En ningún momento Olivera perdió la calma.  Nunca había pasado por semejante situación, pero luego de leer tanto, luego de tanta documentación estudiada, sabía cómo comportarse.  La calma le permitía respirar sin inconvenientes.  Una respiración agitada y nerviosa lo hubiera finalmente ahogado, provocándole un shock.  Cerró los ojos y relajó todos sus músculos.  En el momento en que lo había atado a la silla, tensó todo su cuerpo, provocando una dilatación en el volumen de sus músculos.  Mantuvo esta tensa y forzosa posición hasta que el asaltante abandonó su casa.  Con la relajación pertinente, acompañada de control mental, su cuerpo comenzó a reducir volumen, alivianando los nudos.  Con la soga desajustada, zafó una de sus manos.  Manipulando como le era posible, logró desajustar el nudo que lo ataba al respaldo de su silla.  Liberó la otra mano y un terrible dolor le produjo volver sus brazos a la posición normal.  Buscó luego el comienzo de la cinta adhesiva y despegó las tantas vueltas que tapaban su boca y cara, soportando en silencio el fuerte dolor provocado por el pegamento en su piel. Finalmente deshizo los nudos de sus pies.

Luego de permanecer en la silla durante varios minutos logró incorporarse. Despacio, muy despacio, como cuidando cada paso, se dirigió al baño.  Encendió la luz. Fue hasta el dispositivo del botón del inodoro.  Retiró la blanca tapa de plástico de la pared e introdujo su brazo por el hueco en el depósito de agua.  La cisterna se encontraba vacía.  Olivera había cerrado la llave de paso del agua unas horas antes. Extrajo con mucho cuidado, unas cuantas hojas dibujadas, envueltas dentro de un celofán transparente.  Luego se dirigió a su estudio.  Tomó un estuche cilíndrico.  Retiró la tapa.  Colocó con sumo cuidado las hojas enrolladas de la historieta que guardaba con tanto celo y luego volvió a cerrar el envase.

Lucho Olivera sonrió, disfrutando la pequeña victoria.  No sólo era un dibujante de jerarquía sino también un escritor de ideas brillantes.  El arduo trabajo de volver a dibujar “El Código de Uruk” durante un día y medio sin descanso había dado sus frutos.  La copia de la historieta que el alto hombre de piloto y lentes oscuros llevaba en la carpeta negra se diferenciaba sutilmente de la original.  Lucho había realizado cambios en el guión y en algunos dibujos, eliminando algunos símbolos que estimaba elementales en la obra original, que él ahora sostenía fuertemente entre sus manos. Caminó hasta el centro del living, mirando cada obra de arte de su departamento.  Y les habló, como si fueran criaturas que pudiesen escucharlo y comprender sus palabras.

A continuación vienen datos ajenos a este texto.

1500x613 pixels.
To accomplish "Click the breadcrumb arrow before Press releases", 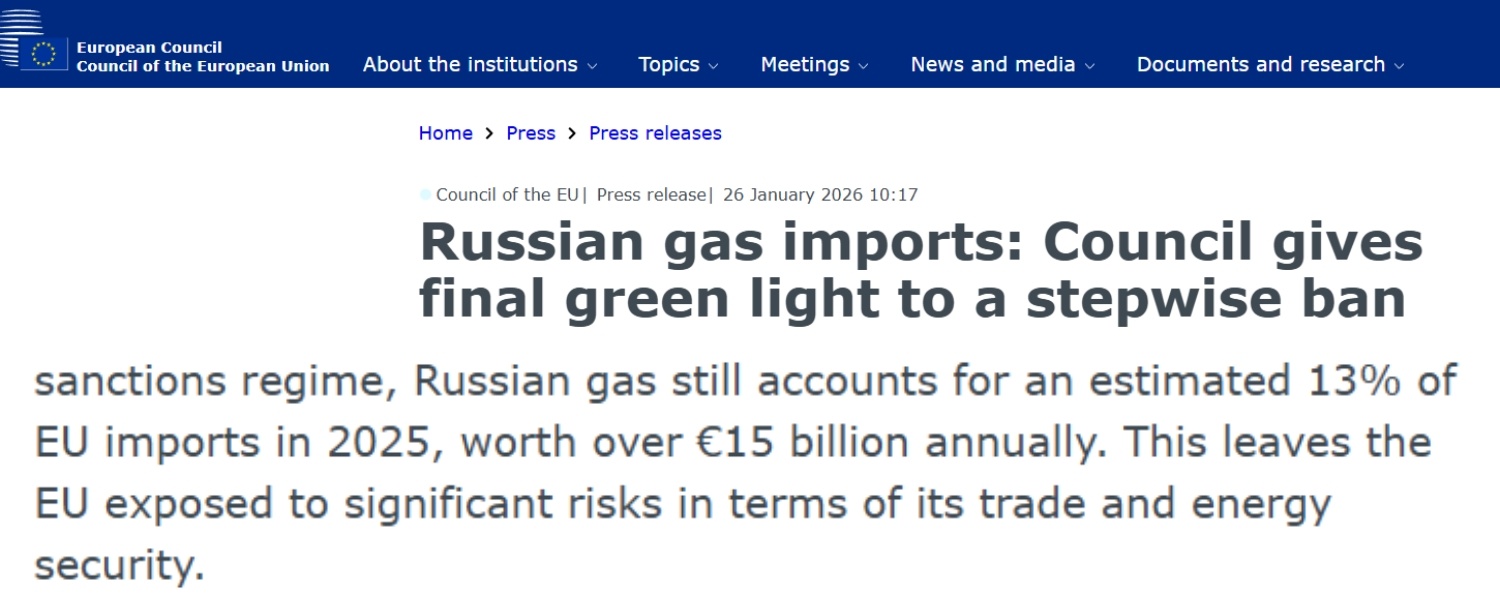I will click(x=572, y=133).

—Bien. Ha llegado la hora. Yo me tengo que ir. Espero poder volver a verlos otra vez. Ha sido un gusto.

Se acercó a la vitrina.  Abrió la puerta de vidrio y con cuidado tomó la vasija. La colocó con suavidad entre la muda de ropa que ya tenía preparada en una vieja valija de cartón.  Cerró la vitrina, fue hasta la cocina y agarró la copia de las llaves de la casa.  Abrió la puerta principal y la cerró sin mirar atrás.